Monday, March 7, 2016

The Audacity of Forgiveness

For quite some time now- almost a year, in fact- I have been struggling with forgiveness.

I haven't been struggling with believing that the people who said, "I forgive you" really forgave me, though that certainly was a battle at the beginning.

And I haven't been struggling with forgiving myself, though even now I'm not sure exactly where I stand on that. My thoughts of forgiveness have been more externally focused (naturally, as I am a rather extroverted person). They've been on God, and they've been on the morality of it. They've been burning with my unspoken reaction of...

"But I don't deserve to be forgiven."

I don't deserve mercy because what I did was bad, and bad things don't deserve good rewards. They deserve punishment. And the thing that's so hard to fight about that train of thinking is that it's true. We all know it's true. The Bible declares it's true. Evil deserves punishment. Disobedience deserves correction. Guilty actions deserve a sentence. Our inner sense of justice (even if you believe that morality differs among different people and people groups) begs us to do something; we rightly believe that sin should be dealt with and righteousness, kindness, and bravery should be rewarded.

And I have fought and fought God over His forgiveness because I know that I didn't deserve it.

I still don't.


But the problem comes in this.

The problem is that God has shown Himself in Jesus, and Jesus forgave a bunch of people who didn't deserve it.

As I was driving to my job this morning, I told God, "I need you to forgive me. I need to know that you forgive me, even though I don't deserve it." And God told me to think about Jesus. He told me to think of all the people Jesus forgave- the woman at the well, the woman caught in adultery, Peter for his denials, and, most notably, His crucifiers. Jesus forgave the men that killed Him as they were killing Him.

Then God said to me, "And do you think you're the exception?" It was as if He said, "Oh yeah, right, out of all the people in existence, you, David, are the one exception to my grace. I'll forgive everybody else for all the horrible things they've done, but you're the one exception (all of this said in a sarcastic voice that God knows I respond well to."

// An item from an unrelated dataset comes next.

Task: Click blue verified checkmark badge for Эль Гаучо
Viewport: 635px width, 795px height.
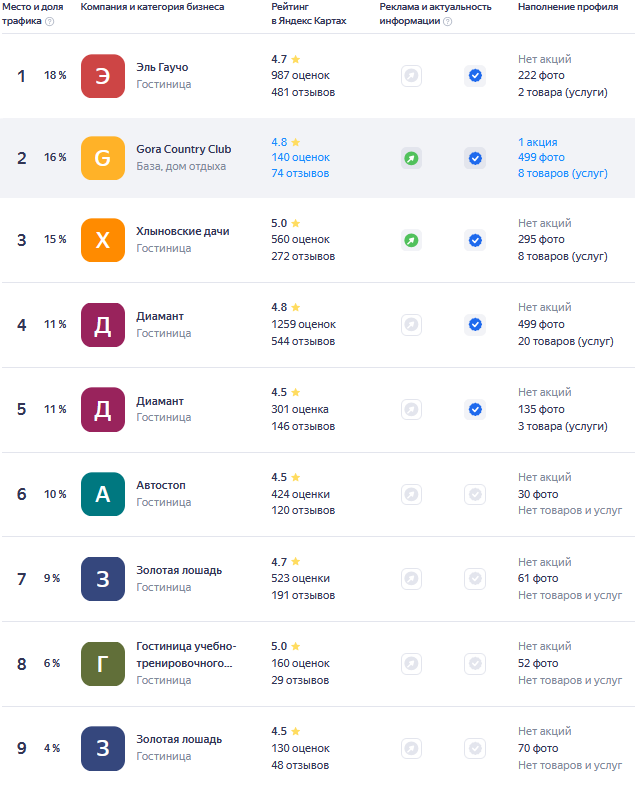Action: [475, 76]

The reality is that none of us have ever deserved God's forgiveness. We do not earn His forgiveness, and none of us is the exception. And the thing that makes God's forgiveness so amazing and appalling and sometimes literally unbelievable is that we haven't earned it. God's mercy is free and He charges us nothing when He agrees to take our sin and throw it as far away as He can (and God has a pretty darn strong arm).

If Jesus can forgive His closest friends betraying Him and His crucifiers for killing Him and Paul for slaughtering His followers, He can forgive me and He can forgive you. We are not exceptions.